Others, like Zane, have expanded their training beyond campus: “Recently, Evan Nison ‘09 and I began to tell our colleagues about the program and I will be doing some sort of training/educating at our annual company retreat!”
Did our certified peer educators accomplish what they wanted to get out of the program?
Staff member Luis Montoya ‘16 noted that not only did he gain important knowledge, he was also able to help get over 12 chapter members to the conference through CAT points earned for JSK activities! “I feel like I accomplished what I hoped to. I honestly came into the curriculum with a very cynical perspective, but was won over…I appreciated how the resources expanded or corrected my vocabulary, or helped frame certain things I already knew in a light that led to some “aha!” moments. I also got twelve to fourteen members to conference that year.”
Julia found the curriculum has helped her in other harm reduction work, “I feel that I am able to educate my fellow future social workers on issues that they are generally uninformed about. I also volunteer frequently at the syringe exchange with Prevention Point Pittsburgh, and completing the modules has helped me feel more informed, and able to help participants in the ways that they need.”
Kevin noted he continues to apply the knowledge and skills he learned in his current job, “I facilitate presentations for police, community-based orgs, faith-based orgs, and others and it feels like I’m a chapter leader for SSDP again.”
Feedback from others about the program seemed positive as well. Amy noted, “Speaking for myself, just a general sense of awe for how much there is to know and how much the general drug user doesn’t know. I think everyone I’ve done lessons with is thankful for the JSK curriculum for answering questions that don’t always have a reliable source of answers. Others I have shown the curriculum to see promise in its methodology being used in medical cannabis education (duh) and that it’s a great model/method to peer educate.”
Zane says that, “People are very receptive and excited to see that there’s one place to go for all the information you could possibly want. It’s broken down into well-organized sections and everyone I talk to seems to really like it.”
What advice can you give to someone considering becoming certified?
Now that we’ve convinced you to participate in the training, here are some tips and encouragement from our pros:
Rob: “Have a respected member of leadership negotiate a timeline for senior members of the chapter to work on modules.”

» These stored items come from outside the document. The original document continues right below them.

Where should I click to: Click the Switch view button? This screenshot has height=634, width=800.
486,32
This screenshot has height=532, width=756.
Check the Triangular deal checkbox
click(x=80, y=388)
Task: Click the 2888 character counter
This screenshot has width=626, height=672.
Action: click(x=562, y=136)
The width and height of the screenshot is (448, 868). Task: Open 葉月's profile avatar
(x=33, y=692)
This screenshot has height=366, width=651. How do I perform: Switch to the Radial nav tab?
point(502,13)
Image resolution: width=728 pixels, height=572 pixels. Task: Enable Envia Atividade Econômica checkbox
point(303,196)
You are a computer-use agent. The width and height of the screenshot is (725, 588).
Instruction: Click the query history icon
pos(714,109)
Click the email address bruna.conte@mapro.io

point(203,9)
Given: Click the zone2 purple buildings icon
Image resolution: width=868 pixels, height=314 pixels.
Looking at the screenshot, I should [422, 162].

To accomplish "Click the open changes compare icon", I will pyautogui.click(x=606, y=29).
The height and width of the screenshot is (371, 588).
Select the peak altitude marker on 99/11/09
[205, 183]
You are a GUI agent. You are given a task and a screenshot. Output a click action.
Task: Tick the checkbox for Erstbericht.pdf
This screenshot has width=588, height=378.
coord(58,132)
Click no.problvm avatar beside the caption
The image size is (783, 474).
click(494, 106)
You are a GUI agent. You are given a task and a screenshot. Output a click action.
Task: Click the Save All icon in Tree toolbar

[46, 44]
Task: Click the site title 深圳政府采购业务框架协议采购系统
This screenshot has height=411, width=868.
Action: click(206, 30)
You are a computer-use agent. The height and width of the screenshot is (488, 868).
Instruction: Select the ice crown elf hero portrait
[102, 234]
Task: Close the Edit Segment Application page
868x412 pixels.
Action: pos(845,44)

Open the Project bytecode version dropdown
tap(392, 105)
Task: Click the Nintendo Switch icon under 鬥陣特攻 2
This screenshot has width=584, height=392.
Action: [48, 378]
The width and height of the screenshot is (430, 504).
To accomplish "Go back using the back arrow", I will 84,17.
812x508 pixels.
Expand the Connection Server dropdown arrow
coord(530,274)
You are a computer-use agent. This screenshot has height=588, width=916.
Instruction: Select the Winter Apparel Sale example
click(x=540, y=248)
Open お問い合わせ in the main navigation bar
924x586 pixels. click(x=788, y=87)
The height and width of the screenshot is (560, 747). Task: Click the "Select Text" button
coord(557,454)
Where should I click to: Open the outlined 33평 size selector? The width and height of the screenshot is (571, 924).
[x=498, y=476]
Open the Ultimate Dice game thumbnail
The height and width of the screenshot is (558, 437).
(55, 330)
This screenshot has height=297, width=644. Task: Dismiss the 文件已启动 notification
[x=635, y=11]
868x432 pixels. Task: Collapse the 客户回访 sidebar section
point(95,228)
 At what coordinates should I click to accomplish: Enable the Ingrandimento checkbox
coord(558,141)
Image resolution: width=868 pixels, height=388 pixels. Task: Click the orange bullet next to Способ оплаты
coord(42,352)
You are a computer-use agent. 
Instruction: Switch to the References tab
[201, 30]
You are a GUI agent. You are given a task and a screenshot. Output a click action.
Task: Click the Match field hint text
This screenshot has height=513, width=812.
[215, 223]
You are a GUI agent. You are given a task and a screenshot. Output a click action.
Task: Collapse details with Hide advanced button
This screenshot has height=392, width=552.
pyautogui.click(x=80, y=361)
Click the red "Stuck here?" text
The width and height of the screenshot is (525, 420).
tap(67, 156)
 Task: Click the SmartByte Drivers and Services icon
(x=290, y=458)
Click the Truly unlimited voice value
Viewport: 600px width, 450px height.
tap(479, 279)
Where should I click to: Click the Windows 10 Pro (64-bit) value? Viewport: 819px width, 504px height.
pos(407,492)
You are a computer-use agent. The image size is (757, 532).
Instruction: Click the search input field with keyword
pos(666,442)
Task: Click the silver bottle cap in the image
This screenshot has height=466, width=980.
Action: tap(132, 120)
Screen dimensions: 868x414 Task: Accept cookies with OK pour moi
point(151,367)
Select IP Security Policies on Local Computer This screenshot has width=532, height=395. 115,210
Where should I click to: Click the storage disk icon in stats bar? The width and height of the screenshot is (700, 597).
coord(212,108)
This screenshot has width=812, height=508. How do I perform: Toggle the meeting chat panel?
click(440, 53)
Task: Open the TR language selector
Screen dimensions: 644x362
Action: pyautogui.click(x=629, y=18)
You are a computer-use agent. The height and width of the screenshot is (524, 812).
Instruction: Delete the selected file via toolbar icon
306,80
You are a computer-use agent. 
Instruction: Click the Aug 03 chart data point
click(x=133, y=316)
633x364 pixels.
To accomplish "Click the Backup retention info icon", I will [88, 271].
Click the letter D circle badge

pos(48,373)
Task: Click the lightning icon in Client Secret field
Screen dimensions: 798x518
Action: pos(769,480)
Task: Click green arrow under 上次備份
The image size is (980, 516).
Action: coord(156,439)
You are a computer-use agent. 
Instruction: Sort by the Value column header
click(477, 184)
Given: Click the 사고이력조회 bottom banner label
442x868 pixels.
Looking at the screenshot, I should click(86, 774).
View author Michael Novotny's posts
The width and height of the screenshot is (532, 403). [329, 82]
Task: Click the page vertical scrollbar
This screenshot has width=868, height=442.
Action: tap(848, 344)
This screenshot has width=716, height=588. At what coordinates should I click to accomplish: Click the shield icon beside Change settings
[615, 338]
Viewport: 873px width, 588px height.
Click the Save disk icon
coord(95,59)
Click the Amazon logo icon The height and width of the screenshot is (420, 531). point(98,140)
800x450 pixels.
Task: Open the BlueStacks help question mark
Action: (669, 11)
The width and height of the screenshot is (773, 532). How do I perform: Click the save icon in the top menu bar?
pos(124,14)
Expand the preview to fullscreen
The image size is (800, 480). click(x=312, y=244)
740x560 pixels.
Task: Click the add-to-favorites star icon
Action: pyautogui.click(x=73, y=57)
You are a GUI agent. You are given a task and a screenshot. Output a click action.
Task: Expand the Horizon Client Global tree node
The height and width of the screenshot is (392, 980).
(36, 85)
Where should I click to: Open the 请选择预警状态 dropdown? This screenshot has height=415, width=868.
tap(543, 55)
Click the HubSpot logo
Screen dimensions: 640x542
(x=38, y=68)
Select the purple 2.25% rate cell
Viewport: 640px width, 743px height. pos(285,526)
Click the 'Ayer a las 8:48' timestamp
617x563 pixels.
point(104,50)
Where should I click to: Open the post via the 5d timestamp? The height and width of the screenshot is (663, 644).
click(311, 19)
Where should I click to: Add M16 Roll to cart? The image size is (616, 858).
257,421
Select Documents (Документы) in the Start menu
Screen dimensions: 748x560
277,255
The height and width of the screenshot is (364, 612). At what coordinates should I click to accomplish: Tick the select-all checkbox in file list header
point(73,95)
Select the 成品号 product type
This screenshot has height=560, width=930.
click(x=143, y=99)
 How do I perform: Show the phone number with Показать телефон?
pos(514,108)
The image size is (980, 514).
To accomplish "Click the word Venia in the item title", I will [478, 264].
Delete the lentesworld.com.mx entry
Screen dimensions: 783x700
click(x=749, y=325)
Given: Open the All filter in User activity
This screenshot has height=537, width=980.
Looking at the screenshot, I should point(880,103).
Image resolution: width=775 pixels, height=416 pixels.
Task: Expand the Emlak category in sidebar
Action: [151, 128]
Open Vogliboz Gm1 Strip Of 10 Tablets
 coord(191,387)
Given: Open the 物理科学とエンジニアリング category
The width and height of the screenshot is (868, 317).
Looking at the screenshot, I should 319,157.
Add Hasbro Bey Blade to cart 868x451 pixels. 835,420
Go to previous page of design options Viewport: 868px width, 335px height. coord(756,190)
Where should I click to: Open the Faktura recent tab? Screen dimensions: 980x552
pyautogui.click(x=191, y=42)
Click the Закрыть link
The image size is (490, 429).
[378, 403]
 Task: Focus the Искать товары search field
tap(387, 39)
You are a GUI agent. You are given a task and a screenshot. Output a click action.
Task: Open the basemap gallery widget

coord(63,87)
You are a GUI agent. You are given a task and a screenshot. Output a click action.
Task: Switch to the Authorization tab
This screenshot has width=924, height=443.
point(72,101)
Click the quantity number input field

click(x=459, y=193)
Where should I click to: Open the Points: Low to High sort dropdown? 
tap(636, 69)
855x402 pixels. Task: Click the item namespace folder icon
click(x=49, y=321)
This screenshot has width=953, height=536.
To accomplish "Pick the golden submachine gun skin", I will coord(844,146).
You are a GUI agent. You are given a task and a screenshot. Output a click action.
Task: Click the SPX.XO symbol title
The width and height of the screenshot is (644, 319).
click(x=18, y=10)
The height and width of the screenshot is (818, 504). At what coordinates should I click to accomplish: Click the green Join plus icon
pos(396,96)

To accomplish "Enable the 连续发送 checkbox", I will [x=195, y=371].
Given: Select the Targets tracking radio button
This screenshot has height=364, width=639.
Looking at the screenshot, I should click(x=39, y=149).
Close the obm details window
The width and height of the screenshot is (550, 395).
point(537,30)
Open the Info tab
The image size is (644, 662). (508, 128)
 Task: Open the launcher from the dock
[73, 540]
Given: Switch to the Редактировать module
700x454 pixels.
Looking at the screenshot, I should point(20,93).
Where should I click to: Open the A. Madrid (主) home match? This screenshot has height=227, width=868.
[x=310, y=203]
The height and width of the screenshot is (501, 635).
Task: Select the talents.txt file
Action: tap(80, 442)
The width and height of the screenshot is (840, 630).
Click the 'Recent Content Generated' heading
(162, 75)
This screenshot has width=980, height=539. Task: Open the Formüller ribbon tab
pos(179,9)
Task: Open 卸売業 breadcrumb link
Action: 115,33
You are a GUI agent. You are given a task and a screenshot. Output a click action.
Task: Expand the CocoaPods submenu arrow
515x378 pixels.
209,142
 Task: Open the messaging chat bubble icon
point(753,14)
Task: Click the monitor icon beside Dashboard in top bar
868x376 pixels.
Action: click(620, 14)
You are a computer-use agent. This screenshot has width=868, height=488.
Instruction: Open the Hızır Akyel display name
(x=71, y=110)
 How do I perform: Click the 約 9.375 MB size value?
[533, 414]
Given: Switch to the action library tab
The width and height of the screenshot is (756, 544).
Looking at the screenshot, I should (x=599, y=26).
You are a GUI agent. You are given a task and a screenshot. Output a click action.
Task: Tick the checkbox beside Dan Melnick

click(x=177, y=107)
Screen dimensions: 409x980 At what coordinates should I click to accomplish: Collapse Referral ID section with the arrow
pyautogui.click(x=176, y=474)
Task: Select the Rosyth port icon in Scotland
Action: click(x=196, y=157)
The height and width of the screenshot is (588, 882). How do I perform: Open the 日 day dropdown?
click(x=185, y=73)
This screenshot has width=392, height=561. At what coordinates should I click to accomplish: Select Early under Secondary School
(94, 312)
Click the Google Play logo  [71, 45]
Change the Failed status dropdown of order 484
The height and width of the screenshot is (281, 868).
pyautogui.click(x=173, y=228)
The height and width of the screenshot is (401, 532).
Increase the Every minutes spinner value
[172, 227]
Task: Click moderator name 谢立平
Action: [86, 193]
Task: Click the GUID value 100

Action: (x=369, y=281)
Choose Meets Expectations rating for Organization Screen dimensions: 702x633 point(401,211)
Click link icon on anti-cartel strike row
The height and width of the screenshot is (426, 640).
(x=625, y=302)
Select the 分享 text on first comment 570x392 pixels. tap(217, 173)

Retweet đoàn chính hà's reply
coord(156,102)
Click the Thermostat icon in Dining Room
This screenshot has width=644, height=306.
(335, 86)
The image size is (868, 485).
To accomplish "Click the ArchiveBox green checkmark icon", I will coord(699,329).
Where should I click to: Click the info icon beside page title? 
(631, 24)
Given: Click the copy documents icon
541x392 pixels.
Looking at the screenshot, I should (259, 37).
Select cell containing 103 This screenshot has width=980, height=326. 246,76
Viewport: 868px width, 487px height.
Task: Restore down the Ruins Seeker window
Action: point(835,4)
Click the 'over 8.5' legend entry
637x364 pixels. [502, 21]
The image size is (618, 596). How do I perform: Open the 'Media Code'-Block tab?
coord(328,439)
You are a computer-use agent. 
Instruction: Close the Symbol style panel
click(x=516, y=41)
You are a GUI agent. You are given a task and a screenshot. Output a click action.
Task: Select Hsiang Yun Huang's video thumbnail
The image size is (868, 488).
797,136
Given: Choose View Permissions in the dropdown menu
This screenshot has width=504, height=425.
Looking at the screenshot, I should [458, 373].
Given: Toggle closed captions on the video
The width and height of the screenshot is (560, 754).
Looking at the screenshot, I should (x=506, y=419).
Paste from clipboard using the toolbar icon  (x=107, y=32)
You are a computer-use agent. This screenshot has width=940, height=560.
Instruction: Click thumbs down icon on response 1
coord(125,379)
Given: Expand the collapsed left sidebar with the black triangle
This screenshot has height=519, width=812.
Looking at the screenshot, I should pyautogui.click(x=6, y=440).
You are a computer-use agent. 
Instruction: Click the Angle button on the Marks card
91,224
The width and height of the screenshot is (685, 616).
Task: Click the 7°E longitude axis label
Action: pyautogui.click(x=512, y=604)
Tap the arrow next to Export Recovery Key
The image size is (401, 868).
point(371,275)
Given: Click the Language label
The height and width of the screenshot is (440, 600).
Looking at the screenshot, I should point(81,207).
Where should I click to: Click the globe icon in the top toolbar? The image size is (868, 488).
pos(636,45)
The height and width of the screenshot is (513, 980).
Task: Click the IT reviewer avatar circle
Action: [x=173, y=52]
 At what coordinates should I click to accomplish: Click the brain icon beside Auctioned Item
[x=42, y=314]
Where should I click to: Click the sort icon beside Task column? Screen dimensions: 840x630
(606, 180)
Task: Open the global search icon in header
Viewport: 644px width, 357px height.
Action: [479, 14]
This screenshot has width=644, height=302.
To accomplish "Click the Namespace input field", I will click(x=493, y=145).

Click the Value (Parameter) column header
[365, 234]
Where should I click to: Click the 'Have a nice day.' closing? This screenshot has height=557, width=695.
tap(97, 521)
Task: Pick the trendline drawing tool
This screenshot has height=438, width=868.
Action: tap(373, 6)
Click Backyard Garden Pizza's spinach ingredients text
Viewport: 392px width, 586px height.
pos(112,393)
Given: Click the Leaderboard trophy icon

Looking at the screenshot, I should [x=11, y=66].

Julia: “For engagement in the program in general, I think it is imperative for people within the network to understand that completing the JSK lessons only stands to make them more informed on issues that they care about…It also makes us more competent and able to speak and debate with campus officials, policymakers, and others…I think it is important that people not be too intimidated by the size of the curriculum, and realize that they can work on it at their own pace, and when they feel they have the time.”
Timothy: “You are never too old or too educated to learn something new. Even if you are well-versed in the material of the JSK program, gaining a certificate that says so is only beneficial, and I can almost guarantee you’ll learn something you didn’t know before after completing the curriculum. I encourage anyone in the process to finish the curriculum. And to anyone who already has I recommend they continue to contribute and use the lessons and modules as a resource.”
Reuben: “Set goals for yourself. Aim to get a certain amount of modules done by a certain time and stick to it.”
Luis: “Take your time, read carefully, and make sure your answers reference the resources. The curriculum takes a bit of time, but it’s full of incredible information. Even when the information is common knowledge, you may find the framing useful for your own activism and organizing. Finally, periodically think about how you can use this information and these resources to promote sensible drug policy!”